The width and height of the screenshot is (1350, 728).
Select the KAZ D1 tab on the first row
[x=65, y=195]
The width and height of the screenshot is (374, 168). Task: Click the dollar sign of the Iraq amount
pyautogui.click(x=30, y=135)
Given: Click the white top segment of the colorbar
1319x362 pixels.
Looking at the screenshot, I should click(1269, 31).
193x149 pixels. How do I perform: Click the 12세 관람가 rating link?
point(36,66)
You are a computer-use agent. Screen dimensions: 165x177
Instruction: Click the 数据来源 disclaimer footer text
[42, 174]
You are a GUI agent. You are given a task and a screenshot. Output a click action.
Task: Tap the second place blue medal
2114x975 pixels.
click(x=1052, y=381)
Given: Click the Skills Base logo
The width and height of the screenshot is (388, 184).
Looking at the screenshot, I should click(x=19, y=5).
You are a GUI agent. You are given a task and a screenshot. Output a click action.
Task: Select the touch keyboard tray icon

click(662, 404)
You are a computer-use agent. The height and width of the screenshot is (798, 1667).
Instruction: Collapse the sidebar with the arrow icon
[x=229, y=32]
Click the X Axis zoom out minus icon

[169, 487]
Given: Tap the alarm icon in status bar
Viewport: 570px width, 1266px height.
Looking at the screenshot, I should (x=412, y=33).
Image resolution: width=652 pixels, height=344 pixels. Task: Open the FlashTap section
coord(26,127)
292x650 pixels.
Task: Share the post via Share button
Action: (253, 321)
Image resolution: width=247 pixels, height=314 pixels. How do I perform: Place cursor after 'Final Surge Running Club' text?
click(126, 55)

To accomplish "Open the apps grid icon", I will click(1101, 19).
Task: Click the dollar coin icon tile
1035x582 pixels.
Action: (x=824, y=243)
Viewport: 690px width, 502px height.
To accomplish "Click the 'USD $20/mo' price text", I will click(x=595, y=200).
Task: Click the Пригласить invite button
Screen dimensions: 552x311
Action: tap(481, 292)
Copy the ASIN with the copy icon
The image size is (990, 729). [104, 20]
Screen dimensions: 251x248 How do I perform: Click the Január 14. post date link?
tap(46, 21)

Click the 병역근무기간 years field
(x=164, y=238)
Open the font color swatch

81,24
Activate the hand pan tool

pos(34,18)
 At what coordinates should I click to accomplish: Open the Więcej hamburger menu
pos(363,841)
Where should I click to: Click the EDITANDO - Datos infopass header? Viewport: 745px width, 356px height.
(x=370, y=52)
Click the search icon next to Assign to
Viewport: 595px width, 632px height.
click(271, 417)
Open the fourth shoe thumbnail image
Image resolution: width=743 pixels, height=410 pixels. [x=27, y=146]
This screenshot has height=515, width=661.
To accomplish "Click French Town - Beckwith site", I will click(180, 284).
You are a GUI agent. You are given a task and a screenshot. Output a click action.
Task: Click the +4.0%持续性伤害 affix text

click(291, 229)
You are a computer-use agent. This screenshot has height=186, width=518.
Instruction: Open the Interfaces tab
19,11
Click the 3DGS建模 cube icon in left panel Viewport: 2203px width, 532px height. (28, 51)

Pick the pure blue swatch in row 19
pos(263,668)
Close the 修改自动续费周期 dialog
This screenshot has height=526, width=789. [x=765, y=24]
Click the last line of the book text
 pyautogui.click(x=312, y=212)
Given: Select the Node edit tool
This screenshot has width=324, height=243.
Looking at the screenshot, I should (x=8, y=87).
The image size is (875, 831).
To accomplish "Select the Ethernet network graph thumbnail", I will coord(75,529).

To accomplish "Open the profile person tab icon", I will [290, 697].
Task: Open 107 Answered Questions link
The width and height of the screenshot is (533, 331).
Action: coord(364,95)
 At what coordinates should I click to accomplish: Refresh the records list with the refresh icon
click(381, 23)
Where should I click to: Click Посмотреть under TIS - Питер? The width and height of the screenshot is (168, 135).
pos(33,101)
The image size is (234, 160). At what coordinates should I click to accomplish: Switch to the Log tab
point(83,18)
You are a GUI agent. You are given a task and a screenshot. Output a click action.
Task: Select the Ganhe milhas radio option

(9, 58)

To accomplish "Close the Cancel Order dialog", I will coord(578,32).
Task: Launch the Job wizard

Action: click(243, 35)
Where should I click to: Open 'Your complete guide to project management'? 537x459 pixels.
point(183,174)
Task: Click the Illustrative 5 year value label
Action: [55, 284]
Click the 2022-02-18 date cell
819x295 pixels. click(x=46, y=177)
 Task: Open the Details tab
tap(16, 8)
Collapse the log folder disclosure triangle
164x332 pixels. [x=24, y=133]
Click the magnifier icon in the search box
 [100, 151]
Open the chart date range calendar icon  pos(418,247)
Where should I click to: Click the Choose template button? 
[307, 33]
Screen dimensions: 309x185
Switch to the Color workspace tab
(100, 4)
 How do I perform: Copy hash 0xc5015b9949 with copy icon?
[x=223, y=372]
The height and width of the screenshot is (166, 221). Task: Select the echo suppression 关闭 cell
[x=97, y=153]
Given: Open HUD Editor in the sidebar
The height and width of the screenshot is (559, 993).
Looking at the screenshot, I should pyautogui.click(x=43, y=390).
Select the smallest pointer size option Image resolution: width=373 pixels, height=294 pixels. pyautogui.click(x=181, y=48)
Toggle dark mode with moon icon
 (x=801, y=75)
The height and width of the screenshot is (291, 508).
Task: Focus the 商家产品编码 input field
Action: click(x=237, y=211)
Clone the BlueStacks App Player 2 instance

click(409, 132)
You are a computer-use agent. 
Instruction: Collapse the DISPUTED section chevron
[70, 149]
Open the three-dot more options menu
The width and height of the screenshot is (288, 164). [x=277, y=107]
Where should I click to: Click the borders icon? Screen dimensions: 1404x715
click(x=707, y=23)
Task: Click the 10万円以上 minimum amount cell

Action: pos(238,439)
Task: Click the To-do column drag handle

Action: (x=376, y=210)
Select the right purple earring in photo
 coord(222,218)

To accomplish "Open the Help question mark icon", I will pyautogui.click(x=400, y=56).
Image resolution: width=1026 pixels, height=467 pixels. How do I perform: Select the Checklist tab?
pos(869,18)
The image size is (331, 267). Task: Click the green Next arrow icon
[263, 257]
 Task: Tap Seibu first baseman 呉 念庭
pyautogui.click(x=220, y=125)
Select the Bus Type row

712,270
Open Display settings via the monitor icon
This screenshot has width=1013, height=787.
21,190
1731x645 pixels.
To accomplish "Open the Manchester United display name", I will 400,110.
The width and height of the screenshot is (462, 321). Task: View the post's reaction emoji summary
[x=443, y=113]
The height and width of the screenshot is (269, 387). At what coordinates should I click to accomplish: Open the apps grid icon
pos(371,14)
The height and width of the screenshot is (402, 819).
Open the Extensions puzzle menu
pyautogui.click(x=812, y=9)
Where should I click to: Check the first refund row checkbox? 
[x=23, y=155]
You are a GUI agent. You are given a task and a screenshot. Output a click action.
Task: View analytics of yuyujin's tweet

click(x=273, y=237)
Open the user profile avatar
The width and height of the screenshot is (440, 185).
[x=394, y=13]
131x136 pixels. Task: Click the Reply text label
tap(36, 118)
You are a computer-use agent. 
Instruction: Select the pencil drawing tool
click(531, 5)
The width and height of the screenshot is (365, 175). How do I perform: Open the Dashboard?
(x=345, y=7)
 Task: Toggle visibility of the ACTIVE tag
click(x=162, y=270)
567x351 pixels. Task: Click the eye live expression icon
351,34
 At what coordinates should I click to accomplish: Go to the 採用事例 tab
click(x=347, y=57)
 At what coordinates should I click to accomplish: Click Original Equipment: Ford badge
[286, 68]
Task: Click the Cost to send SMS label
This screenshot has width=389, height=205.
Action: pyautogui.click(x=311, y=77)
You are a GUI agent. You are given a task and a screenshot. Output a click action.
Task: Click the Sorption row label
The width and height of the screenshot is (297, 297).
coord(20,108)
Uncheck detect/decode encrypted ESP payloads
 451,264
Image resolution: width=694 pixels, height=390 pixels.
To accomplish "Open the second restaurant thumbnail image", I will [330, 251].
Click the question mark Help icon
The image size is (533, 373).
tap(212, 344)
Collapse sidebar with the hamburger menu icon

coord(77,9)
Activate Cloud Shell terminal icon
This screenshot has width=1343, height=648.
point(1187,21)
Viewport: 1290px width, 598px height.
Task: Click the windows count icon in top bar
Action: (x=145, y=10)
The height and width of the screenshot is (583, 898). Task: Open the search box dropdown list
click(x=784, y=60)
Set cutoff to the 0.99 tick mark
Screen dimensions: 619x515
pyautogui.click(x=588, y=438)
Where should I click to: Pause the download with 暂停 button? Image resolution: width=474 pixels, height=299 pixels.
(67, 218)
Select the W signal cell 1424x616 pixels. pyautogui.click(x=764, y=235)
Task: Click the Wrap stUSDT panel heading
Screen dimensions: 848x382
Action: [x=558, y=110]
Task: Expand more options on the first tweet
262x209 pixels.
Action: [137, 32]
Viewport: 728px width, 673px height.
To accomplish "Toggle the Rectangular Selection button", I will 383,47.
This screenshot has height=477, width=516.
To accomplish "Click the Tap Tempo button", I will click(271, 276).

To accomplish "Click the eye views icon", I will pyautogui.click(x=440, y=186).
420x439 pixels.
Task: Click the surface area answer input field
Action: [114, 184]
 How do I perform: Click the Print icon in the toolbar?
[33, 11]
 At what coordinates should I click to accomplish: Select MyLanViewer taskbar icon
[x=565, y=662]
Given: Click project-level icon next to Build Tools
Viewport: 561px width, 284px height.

## [Your assignment]
Determine how many lines above have the string "computer" and output nothing besides the count.

## [Result of the exercise]
5